Introducing

Amrita Neelakantan

"In conservation landscapes, indigenous knowledge and ways of being are intertwined with the lives of wild species. The lantana elephant sculptures exemplify these relationships between all inhabitants of biocultural landscapes. In densely populated central India, where I work, elephants are joined by big cats, bears and myriad other species. To learn from these shared spaces is also to acknowledge the long-term conservation work undertaken as a way of life by indigenous human communities. The Great Elephant Migration is a visceral exploration to notice these ways of seeing and doing conservation from the ground-up!

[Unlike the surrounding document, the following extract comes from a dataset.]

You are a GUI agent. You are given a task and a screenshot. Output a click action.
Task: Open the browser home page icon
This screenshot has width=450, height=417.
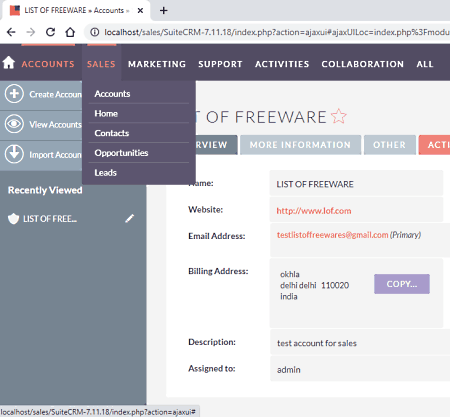pyautogui.click(x=70, y=32)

I’m honored to be a part of this effort."


Dr. Amrita Neelakantan is the executive director of the Network for Conserving Central India (NCCI). She has been a part of the NCCI from 2014 and has more than 19 years of experience as a conservation professional with a keen interest in human-nature dynamics. She holds a doctorate from Columbia University (New York, the U.S.A) that she earned under the guidance of Prof. Ruth DeFries. Her thesis study was a post-resettlement study around Kanha National Park - globally recognized for a crucial and healthy population of wild tigers. She is also the founding member and an active participant for multiple coalitions that are at the forefront of connectivity conservation and human-nature interactions. Previously, she's had the privilege to have lived and worked in three of the world's biodiversity hotspots in Ecuador, Kenya and Madagascar.